Extract the passage about Léni Whitford's pandemic paintings and the midwife Angélique du Coudray, and reproduce all of it word for word.

» **Text segment**:
== Segment start ==

Léni Whitford, a nurse from France, discovered her passion for painting during the COVID-19 lockdown. Little by little, she crossed over from the medical world to the artistic one to begin painting her own experiences through portraits, sharing the experiences and trials faced by her colleagues during the pandemic.
“This global crisis has transformed everyone including me” “My experience as a caregiver transformed me and now the pandemic has inspired my first collection of paintings”
Intensive care, oil on canvas, 2020, is a series of several paintings, communicating the extreme exhaustion and frustration felt by caregivers during the pandemic. “This global crisis has transformed everyone including me”, says Léni. “My experience as a caregiver transformed me and now the pandemic has inspired my first collection of paintings”. Léni’s paintings are powerful representations in time that move us to feel the range of emotions - exhaustion, fear, hope – of women and men on the front lines of the pandemic.
Women of science have often used crocheting and clothes stitching to help understand complex scientific processes and facts. This was the case of pioneering French midwife Angélique du Coudray (1712-1794) who created a mannequin of textiles to teach trainee midwives on all steps of properly attending childbirth. At that time, female midwives were barred from medical studies. In 1759, du Coudray published a midwifery manual “Abrégé de l’art des accouchements” illustrating important manoeuvres to preserve the safety of women and their new-borns at the moment of birth.
Her trainees practiced various manipulations in mock births on the life-size obstetrical mannequin and were well prepared to handle dangerous situations, such as with twins and breech presentation. Du Coudray succeeded against the opposition of male surgeons when Louis XV recognized that she was instrumental to reducing chid mortality and commissioned her to travel across France to teach the art of midwifery. She taught thousands of students and even male medical doctors and became a symbol of French medical progress.

== Segment end ==

» **Collected data**:
== Segment start ==

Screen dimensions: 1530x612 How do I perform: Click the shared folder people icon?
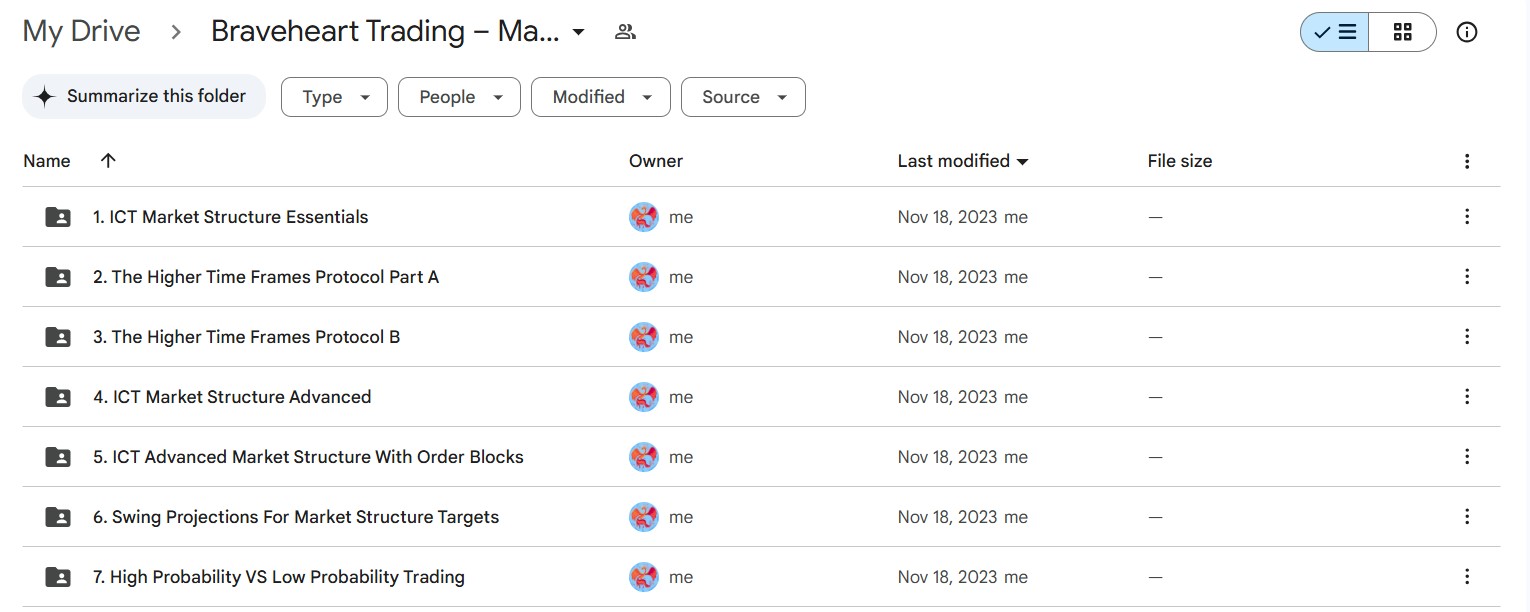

== Segment end ==

» **Output**:
Léni Whitford, a nurse from France, discovered her passion for painting during the COVID-19 lockdown. Little by little, she crossed over from the medical world to the artistic one to begin painting her own experiences through portraits, sharing the experiences and trials faced by her colleagues during the pandemic.
“This global crisis has transformed everyone including me” “My experience as a caregiver transformed me and now the pandemic has inspired my first collection of paintings”
Intensive care, oil on canvas, 2020, is a series of several paintings, communicating the extreme exhaustion and frustration felt by caregivers during the pandemic. “This global crisis has transformed everyone including me”, says Léni. “My experience as a caregiver transformed me and now the pandemic has inspired my first collection of paintings”. Léni’s paintings are powerful representations in time that move us to feel the range of emotions - exhaustion, fear, hope – of women and men on the front lines of the pandemic.
Women of science have often used crocheting and clothes stitching to help understand complex scientific processes and facts. This was the case of pioneering French midwife Angélique du Coudray (1712-1794) who created a mannequin of textiles to teach trainee midwives on all steps of properly attending childbirth. At that time, female midwives were barred from medical studies. In 1759, du Coudray published a midwifery manual “Abrégé de l’art des accouchements” illustrating important manoeuvres to preserve the safety of women and their new-borns at the moment of birth.
Her trainees practiced various manipulations in mock births on the life-size obstetrical mannequin and were well prepared to handle dangerous situations, such as with twins and breech presentation. Du Coudray succeeded against the opposition of male surgeons when Louis XV recognized that she was instrumental to reducing chid mortality and commissioned her to travel across France to teach the art of midwifery. She taught thousands of students and even male medical doctors and became a symbol of French medical progress.